Student Loan Debt Options

California Student Loan Debt Options 

For people in debt right now, things just got a lot worse. Notices have gone out to student debtors across the US that the moratorium has expired and can’t be extended thanks to the debt ceiling agreement. Payments have resumed since October 2023 and there are many unlucky people that simply can’t pay another bill right now. If you are considering your California student loan debt options, there is a lot to untangle. This article will focus on how you can (or can try) to discharge your student loans through bankruptcy, however there are some other good options I have listed below the article that you may want to consider if bankruptcy is not a consideration or of interest to you.

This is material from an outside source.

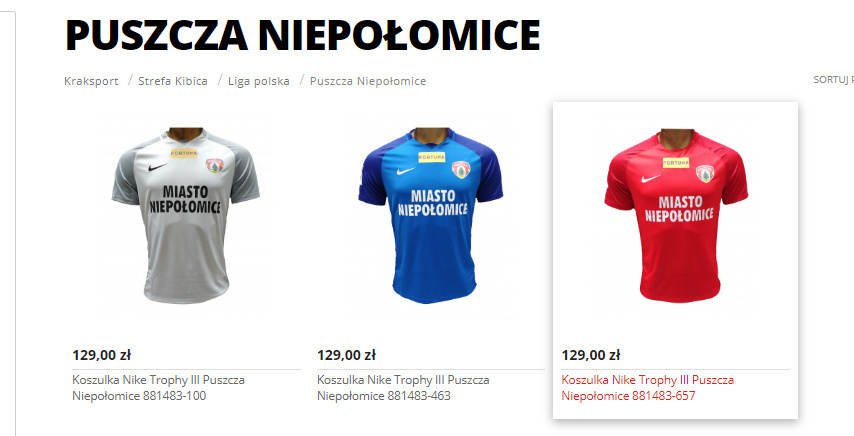Click the blue jersey's 129,00 zł price

tap(346, 355)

 How do you start the process? 

Both A new and easier path and more options have just become available for Californians to get relief from student loan debts. If you file for a Chapter 7 or Chapter 13 bankruptcy, your attorney can help you to file an adversary case against your student loan lender under Rule 7003 and then you write a formal statement and submit it to AUSA (Assistant United States Attorney ). AUSA will discuss your case with the Department of Education (DOE) and will decide whether you are eligible for a partial or full discharge of your student debt. Of course, you can’t expect any guarantees that they will agree that you should receive any discharge but it’s worth considering if you are already planning a bankruptcy.  The formula they are going to use in order to determine whether you are eligible to discharge any debt is broken into 6 sections.

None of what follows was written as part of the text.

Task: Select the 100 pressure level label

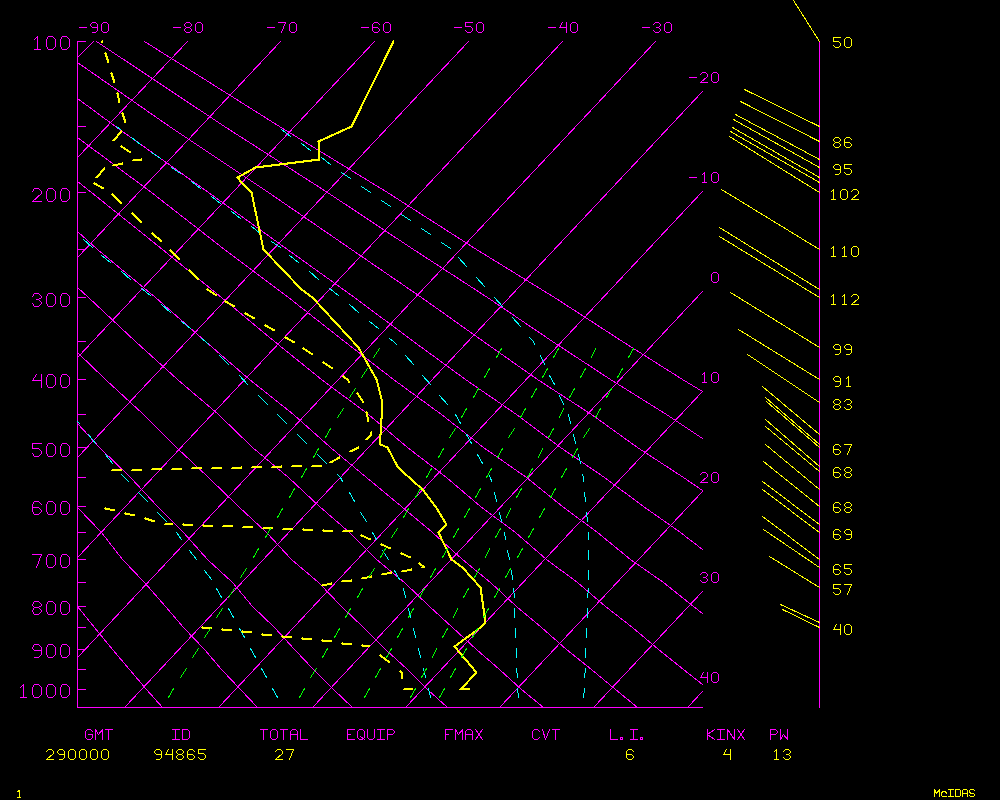Action: (50, 43)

Section 1: Personal information 

This includes assessing your personal information such as your residence and the structure of your household including your dependents and spouses, which can have a big influence on your financial situation. AUSA will also scrutinize critical loan details, including your outstanding loan balance, current repayment status, educational history, and employment situation.

Section 2: Income & Expenses

Household Gross Income is a critical factor, taking into account all income sources within the household without exceptions proven by recent tax returns and pay advice. Monthly expenses are assessed using IRS national standards for various categories and your expenses fall below these standards, no further investigation is required, and the debtor is allowed the full standard amount. If expenses exceed these IRS standards, the debtor can provide an explanation for the AUSA to consider when determining allowances.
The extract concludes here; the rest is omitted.